## SCHRIFTLICHE AUFGABE
Gib aus den Einträgen unten die Zeilen von der Zeile mit „Where should I click to: Click the Search“ bis zur Zeile mit „Action: point(482,151)“ wortgetreu wieder. Beide Grenzzeilen gehören dazu.

## ZU VERARBEITENDE DATEN
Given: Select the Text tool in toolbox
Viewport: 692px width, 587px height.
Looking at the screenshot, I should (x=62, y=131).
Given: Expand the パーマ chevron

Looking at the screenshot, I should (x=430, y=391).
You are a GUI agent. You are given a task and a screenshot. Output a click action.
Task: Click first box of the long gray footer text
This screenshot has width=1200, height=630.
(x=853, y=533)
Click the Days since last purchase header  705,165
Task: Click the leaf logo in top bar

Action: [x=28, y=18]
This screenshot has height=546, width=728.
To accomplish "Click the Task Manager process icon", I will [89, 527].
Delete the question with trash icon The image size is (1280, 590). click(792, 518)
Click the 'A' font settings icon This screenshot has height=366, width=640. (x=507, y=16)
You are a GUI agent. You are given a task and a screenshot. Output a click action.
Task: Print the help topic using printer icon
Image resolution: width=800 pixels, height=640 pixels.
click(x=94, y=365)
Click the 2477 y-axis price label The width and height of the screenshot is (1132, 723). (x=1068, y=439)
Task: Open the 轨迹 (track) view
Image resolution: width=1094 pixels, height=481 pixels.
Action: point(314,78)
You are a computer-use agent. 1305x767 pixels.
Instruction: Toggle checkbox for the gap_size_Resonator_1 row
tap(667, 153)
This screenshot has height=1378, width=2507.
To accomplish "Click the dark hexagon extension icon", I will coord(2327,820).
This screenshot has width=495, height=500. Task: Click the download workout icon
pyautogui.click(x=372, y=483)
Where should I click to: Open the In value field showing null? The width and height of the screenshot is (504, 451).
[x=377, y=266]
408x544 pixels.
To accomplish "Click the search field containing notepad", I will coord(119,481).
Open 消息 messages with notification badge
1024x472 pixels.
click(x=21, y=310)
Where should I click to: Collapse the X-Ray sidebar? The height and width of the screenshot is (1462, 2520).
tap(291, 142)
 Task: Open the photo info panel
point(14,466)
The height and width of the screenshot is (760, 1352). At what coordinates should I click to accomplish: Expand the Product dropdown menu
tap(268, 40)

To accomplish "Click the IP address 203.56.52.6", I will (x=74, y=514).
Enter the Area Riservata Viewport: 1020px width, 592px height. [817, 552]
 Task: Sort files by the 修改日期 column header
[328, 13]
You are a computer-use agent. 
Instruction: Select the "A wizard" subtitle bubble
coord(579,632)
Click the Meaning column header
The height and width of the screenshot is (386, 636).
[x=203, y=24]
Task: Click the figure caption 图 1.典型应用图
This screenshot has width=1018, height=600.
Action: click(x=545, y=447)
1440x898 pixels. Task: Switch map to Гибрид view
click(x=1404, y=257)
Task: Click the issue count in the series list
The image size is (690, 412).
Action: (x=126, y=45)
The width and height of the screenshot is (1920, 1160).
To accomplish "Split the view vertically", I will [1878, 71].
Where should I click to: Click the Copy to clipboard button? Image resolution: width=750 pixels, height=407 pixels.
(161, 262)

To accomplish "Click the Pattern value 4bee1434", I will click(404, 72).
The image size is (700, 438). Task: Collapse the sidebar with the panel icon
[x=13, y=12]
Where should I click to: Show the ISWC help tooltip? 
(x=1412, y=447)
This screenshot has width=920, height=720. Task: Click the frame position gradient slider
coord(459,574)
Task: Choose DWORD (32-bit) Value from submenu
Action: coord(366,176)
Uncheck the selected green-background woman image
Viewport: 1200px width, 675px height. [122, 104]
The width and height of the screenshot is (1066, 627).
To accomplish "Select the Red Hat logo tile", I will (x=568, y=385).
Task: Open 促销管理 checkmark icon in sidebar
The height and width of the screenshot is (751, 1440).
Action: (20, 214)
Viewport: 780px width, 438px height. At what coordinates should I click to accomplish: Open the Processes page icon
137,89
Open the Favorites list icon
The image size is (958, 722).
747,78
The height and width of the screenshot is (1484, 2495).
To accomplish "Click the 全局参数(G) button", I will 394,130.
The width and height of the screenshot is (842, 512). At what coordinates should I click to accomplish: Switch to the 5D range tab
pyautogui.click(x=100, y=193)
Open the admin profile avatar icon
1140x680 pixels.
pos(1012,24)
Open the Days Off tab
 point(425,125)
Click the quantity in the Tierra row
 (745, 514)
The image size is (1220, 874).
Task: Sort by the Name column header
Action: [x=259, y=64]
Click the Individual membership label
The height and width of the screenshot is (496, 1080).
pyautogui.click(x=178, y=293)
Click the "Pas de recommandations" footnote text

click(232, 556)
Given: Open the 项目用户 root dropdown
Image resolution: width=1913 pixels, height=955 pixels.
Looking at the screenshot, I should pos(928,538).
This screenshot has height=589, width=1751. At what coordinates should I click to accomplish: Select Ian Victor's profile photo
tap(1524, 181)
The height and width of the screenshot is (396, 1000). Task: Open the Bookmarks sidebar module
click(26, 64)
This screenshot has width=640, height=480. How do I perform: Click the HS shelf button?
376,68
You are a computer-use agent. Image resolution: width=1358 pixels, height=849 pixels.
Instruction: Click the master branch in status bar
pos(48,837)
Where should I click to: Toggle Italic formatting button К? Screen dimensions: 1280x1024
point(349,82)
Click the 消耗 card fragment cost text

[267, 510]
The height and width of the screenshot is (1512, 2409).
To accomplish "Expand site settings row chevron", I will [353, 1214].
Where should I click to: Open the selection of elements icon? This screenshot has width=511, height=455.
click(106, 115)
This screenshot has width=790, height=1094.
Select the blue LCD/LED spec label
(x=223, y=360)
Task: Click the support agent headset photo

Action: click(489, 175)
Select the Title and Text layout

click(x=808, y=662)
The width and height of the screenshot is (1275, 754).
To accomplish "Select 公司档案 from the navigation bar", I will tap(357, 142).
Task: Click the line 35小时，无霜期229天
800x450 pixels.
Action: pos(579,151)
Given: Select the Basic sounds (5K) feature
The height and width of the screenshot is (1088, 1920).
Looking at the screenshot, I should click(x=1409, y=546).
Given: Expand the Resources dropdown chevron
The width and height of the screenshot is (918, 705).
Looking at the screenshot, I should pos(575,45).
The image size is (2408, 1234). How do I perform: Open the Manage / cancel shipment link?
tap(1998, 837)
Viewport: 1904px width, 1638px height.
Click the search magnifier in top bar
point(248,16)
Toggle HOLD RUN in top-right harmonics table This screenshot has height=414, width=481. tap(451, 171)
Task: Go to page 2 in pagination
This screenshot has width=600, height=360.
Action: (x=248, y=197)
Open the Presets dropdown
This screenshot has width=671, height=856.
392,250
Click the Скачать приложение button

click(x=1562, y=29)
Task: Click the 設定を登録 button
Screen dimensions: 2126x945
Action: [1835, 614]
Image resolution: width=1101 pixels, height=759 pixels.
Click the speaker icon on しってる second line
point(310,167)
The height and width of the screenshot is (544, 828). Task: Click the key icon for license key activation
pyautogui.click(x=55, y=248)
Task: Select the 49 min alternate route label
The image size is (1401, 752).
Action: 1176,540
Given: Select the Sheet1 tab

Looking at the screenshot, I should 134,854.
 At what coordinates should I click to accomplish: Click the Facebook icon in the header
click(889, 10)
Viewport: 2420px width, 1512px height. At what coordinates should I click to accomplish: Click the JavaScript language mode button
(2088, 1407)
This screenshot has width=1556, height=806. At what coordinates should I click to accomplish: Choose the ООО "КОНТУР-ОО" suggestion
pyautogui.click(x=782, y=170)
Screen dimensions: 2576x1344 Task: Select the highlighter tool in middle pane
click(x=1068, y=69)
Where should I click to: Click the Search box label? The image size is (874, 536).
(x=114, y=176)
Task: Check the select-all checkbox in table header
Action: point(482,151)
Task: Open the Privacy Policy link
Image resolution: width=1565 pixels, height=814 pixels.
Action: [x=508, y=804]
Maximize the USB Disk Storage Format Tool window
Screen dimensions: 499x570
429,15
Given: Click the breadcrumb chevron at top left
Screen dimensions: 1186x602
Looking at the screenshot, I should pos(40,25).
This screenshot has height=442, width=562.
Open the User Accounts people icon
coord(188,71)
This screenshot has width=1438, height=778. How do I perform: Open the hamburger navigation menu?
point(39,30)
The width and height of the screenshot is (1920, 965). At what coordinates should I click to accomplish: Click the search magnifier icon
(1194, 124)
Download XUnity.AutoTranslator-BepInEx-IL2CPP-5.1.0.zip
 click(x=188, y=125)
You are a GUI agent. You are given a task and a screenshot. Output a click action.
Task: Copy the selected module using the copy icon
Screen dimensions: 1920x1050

## GELÖSTE AUFGABE
Where should I click to: Click the Search box label? The image size is (874, 536).
(x=114, y=176)
Task: Check the select-all checkbox in table header
Action: point(482,151)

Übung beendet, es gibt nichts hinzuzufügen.